> [READING PASSAGE]

═══

According to a number of sources, the retreating Greek army carried out a scorched earth policy while fleeing from Anatolia during the final phase of the war after each battle they lost.[39][40] For instance Middle East historian Sydney Nettleton Fisher wrote that:

"The Greek army in retreat pursued a burned-earth policy and committed every known outrage against defenceless Turkish villagers in its path."[41]

James Loder Park, the U.S. Vice-Consul in Constantinople at the time, who toured much of the devastated area immediately after the Greek evacuation, described the situation in the surrounding cities and towns of İzmir he has seen, as follows:

"Manisa...almost completely wiped out by fire...10,300 houses, 15 mosques, 2 baths, 2,278 shops, 19 hotels, 26 villas…[destroyed]. Cassaba (present day Turgutlu) was a town of 40,000 souls, 3,000 of whom were non-Moslems. Of these 37,000 Turks only 6,000 could be accounted for among the living, while 1,000 Turks were known to have been shot or burned to death. Of the 2,000 buildings that constituted the city, only 200 remained standing. Ample testimony was available to the effect that the city was systematically destroyed by Greek soldiers, assisted by a number of Greek and Armenian civilians. Kerosene and gasoline were freely used to make the destruction more certain, rapid and complete. Alasehir, hand pumps were used to soak the walls of the buildings with Kerosene. As we examined the ruins of the city, we discovered a number of skulls and bones, charred and black, with remnants of hair and flesh clinging to them. Upon our insistence a number of graves having a fresh-made appearance were actually opened for us as we were fully satisfied that these bodies were not more than four weeks old.[the time of the Greek retreat through Alasehir]"

Consul Park concluded:

1.The destruction of the interior cities visited by our party was carried out by Greeks.

═══

> [INFORMATION GIVEN]
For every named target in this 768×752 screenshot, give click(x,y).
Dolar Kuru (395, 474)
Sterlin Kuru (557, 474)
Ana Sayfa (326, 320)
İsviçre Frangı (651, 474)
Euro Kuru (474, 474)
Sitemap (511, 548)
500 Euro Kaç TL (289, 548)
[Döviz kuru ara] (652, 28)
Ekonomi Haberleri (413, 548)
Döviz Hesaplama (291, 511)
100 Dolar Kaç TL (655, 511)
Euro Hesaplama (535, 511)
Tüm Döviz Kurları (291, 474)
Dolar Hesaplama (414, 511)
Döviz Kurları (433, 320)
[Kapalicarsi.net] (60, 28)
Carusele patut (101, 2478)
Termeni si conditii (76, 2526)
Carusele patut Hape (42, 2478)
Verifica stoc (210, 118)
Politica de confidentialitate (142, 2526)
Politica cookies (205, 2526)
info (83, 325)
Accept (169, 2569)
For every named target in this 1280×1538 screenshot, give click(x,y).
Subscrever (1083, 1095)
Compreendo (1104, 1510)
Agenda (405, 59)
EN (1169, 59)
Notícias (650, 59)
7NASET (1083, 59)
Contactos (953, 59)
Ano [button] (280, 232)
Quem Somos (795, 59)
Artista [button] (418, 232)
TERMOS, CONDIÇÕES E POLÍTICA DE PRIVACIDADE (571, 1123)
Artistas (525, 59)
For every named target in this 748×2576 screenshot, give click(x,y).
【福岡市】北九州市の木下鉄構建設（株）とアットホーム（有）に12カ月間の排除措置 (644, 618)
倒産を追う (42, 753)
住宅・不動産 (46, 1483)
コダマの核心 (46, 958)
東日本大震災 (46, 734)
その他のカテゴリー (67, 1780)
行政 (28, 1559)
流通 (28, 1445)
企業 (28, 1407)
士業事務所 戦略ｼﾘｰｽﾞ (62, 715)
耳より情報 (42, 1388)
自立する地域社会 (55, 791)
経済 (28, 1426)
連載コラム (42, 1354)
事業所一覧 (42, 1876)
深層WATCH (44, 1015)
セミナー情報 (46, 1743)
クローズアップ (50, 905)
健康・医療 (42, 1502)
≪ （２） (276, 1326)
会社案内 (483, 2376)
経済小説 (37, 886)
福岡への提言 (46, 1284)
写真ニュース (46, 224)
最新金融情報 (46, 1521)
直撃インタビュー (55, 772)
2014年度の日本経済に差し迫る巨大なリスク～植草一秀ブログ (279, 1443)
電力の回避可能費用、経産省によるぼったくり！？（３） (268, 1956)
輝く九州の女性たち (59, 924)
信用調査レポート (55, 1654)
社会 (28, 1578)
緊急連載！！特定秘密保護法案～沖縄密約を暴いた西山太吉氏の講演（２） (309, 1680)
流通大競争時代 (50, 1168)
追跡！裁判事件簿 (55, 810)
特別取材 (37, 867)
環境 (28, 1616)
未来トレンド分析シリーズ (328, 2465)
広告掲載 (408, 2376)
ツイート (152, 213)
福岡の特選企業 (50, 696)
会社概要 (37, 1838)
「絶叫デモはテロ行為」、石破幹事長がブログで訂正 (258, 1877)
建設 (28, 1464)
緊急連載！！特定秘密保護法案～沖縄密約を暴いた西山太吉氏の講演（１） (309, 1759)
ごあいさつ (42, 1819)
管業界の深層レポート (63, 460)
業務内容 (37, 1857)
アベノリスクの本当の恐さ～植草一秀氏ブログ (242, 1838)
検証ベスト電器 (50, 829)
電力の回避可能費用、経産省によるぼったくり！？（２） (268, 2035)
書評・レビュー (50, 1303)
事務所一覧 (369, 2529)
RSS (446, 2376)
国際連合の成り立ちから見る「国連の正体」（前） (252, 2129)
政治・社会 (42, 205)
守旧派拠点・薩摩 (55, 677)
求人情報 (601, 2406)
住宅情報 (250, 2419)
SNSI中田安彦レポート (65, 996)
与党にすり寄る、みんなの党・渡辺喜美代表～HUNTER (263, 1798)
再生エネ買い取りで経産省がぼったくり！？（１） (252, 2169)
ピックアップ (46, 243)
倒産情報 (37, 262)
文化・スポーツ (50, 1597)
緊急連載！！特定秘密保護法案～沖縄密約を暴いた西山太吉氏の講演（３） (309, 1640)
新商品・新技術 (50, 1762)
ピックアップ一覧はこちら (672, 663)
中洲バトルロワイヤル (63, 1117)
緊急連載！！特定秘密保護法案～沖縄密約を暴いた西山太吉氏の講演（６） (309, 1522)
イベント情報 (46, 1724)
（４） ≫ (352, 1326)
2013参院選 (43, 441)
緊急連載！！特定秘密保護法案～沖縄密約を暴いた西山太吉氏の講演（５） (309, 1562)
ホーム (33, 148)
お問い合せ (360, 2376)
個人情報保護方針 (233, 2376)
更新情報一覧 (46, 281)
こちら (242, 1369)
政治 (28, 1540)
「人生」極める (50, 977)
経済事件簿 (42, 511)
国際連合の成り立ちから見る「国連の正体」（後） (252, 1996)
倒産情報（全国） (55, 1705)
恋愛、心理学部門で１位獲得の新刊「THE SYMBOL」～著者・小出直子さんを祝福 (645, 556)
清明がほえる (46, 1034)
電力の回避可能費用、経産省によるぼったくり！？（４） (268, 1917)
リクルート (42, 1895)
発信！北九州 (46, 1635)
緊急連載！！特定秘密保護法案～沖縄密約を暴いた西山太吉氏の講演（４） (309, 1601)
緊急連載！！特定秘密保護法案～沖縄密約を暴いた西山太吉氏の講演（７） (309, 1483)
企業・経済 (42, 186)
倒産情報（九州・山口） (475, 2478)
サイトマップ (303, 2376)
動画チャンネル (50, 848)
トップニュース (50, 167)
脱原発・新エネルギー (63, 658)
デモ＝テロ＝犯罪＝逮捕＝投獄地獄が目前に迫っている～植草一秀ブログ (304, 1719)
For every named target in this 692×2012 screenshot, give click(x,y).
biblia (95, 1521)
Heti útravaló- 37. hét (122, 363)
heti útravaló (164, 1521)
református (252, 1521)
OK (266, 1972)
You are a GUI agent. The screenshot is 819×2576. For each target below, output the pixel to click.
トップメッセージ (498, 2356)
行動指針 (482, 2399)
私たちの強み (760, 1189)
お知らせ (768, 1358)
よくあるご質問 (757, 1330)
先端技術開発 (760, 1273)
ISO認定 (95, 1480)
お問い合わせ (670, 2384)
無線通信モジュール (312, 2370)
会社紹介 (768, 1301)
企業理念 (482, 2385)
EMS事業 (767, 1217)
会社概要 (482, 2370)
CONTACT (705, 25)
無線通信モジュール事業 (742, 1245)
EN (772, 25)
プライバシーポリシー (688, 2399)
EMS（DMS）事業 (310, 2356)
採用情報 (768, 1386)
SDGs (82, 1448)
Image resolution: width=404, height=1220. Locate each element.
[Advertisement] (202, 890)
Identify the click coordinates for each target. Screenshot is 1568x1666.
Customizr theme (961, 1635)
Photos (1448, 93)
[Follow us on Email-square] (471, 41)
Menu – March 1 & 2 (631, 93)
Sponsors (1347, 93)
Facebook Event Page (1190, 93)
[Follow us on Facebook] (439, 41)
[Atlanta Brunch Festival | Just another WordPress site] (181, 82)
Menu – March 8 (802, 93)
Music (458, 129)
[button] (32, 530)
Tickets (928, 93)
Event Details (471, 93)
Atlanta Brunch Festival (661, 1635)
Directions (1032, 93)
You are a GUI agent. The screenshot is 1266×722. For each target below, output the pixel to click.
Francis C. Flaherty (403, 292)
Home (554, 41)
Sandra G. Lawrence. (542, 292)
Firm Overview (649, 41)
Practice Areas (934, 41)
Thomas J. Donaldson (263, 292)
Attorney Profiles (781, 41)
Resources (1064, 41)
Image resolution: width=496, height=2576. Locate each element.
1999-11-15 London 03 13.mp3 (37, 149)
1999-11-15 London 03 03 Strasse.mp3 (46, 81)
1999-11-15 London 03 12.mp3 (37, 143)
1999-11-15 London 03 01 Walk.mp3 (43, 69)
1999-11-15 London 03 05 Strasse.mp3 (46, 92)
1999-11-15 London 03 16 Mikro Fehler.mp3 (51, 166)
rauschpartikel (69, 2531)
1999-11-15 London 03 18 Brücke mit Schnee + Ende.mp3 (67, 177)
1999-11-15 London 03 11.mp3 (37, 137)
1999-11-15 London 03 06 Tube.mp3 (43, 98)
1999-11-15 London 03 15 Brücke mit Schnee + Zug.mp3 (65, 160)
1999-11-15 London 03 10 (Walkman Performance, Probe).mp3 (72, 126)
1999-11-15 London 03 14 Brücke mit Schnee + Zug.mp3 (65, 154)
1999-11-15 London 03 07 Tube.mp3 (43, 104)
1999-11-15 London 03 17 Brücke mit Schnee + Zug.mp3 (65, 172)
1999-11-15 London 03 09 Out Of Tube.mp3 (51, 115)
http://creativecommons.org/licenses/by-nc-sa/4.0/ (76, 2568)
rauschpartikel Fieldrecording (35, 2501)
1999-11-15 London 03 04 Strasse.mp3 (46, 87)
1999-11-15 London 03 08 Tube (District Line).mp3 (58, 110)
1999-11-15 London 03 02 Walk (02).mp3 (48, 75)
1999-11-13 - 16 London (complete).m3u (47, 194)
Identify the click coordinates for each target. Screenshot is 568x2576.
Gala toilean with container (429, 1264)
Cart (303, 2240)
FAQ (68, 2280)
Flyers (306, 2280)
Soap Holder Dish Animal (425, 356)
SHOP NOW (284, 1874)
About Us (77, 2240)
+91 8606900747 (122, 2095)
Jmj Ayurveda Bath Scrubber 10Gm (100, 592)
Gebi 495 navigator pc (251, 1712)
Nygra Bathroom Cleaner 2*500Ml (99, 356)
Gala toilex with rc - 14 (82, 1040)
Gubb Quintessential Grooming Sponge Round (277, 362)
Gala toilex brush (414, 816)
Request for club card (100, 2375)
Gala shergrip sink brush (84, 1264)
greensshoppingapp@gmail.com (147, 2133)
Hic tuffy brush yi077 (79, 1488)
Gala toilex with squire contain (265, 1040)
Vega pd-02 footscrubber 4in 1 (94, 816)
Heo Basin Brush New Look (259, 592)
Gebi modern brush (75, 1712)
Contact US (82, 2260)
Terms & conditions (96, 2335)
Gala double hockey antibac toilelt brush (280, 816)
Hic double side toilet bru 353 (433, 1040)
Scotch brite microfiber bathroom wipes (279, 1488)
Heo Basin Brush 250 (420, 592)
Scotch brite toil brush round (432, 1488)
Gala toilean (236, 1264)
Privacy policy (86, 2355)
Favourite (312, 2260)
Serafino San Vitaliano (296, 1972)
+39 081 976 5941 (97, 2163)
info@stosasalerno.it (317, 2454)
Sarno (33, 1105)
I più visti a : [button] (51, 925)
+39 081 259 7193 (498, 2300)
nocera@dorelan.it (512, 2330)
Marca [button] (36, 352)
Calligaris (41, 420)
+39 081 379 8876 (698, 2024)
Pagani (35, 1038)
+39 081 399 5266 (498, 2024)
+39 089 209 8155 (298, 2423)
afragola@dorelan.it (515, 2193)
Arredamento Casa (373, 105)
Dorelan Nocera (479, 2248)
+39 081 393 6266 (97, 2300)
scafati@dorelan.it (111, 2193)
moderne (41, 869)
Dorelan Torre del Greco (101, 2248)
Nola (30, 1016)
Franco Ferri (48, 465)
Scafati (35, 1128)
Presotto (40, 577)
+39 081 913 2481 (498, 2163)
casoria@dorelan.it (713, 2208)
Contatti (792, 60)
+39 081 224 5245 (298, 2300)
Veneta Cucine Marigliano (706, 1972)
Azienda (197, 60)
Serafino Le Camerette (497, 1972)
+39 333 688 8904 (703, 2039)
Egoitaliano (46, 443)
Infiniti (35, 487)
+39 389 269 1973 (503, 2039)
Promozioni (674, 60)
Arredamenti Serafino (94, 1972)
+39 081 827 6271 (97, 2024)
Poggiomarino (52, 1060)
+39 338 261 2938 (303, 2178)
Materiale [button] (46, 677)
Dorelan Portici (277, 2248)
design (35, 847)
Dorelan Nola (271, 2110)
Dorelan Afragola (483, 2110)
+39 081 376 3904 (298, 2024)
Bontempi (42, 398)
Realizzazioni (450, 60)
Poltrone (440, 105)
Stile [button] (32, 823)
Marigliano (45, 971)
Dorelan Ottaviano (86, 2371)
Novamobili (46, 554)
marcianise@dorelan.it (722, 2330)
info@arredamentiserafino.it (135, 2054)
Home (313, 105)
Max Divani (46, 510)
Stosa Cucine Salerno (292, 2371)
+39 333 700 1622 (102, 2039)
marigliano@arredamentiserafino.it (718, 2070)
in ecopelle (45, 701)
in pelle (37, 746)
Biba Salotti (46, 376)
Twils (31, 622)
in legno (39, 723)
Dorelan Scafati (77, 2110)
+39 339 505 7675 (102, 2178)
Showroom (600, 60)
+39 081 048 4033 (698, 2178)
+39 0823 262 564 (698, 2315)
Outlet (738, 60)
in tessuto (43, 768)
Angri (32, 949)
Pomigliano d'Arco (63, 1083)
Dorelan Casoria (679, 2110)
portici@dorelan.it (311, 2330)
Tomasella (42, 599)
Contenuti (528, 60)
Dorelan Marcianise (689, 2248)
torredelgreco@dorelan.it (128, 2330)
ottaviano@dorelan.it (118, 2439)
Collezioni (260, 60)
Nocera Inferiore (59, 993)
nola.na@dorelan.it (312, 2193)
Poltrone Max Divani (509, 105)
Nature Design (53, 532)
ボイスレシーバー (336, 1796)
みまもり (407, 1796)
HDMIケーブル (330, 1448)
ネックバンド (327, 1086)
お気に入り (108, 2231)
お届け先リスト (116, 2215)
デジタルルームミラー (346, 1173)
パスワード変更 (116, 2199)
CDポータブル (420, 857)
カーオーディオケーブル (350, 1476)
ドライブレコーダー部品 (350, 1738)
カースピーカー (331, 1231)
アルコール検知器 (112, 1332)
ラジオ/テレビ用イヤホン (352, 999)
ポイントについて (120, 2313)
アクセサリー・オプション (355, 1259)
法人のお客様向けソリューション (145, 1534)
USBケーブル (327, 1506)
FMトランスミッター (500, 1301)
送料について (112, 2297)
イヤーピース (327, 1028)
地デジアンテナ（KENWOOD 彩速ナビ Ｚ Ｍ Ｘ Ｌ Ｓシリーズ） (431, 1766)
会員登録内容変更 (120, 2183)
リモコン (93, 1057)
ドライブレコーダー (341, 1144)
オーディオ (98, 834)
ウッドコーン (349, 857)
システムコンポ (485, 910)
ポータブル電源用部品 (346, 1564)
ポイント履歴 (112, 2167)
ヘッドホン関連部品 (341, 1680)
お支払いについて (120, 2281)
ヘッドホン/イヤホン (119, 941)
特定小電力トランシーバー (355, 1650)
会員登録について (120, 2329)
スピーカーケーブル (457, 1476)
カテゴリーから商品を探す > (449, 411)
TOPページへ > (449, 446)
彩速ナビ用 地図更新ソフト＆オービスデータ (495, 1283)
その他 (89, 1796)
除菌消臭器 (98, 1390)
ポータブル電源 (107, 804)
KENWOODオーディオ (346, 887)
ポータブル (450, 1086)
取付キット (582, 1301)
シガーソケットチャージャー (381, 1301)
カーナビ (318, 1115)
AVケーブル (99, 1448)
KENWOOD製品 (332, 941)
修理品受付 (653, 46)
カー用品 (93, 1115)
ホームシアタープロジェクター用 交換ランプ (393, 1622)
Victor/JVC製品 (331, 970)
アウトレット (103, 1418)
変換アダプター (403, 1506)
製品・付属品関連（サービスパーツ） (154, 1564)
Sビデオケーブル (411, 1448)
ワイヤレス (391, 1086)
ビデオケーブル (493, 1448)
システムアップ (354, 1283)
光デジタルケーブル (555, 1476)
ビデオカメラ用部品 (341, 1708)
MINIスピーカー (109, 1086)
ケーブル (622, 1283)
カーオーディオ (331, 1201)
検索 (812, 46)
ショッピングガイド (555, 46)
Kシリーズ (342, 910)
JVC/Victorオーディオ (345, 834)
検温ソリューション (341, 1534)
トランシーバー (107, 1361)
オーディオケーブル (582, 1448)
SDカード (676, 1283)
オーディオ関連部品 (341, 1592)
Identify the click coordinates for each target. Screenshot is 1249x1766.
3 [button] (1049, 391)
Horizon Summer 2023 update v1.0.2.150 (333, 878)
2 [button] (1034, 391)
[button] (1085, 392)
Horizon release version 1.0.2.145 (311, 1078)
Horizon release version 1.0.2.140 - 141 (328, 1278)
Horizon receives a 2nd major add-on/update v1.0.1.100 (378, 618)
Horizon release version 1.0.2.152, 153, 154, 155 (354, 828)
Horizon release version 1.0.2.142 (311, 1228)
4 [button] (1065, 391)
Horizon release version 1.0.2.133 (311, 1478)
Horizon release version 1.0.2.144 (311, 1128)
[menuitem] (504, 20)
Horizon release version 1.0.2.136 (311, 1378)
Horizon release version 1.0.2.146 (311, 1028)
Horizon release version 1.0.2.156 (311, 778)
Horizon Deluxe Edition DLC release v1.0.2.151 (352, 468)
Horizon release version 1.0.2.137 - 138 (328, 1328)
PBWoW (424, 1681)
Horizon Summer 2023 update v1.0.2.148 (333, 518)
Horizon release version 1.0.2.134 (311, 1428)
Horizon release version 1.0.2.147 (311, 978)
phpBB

═══

> [EXERCISE TASK] Quote in full the passage on the Greek army's retreat from Anatolia. These entries were taken from a different source.

> [ANSWER TO THIS EXERCISE]
According to a number of sources, the retreating Greek army carried out a scorched earth policy while fleeing from Anatolia during the final phase of the war after each battle they lost.[39][40] For instance Middle East historian Sydney Nettleton Fisher wrote that:

"The Greek army in retreat pursued a burned-earth policy and committed every known outrage against defenceless Turkish villagers in its path."[41]

James Loder Park, the U.S. Vice-Consul in Constantinople at the time, who toured much of the devastated area immediately after the Greek evacuation, described the situation in the surrounding cities and towns of İzmir he has seen, as follows:

"Manisa...almost completely wiped out by fire...10,300 houses, 15 mosques, 2 baths, 2,278 shops, 19 hotels, 26 villas…[destroyed]. Cassaba (present day Turgutlu) was a town of 40,000 souls, 3,000 of whom were non-Moslems. Of these 37,000 Turks only 6,000 could be accounted for among the living, while 1,000 Turks were known to have been shot or burned to death. Of the 2,000 buildings that constituted the city, only 200 remained standing. Ample testimony was available to the effect that the city was systematically destroyed by Greek soldiers, assisted by a number of Greek and Armenian civilians. Kerosene and gasoline were freely used to make the destruction more certain, rapid and complete. Alasehir, hand pumps were used to soak the walls of the buildings with Kerosene. As we examined the ruins of the city, we discovered a number of skulls and bones, charred and black, with remnants of hair and flesh clinging to them. Upon our insistence a number of graves having a fresh-made appearance were actually opened for us as we were fully satisfied that these bodies were not more than four weeks old.[the time of the Greek retreat through Alasehir]"

Consul Park concluded:

1.The destruction of the interior cities visited by our party was carried out by Greeks.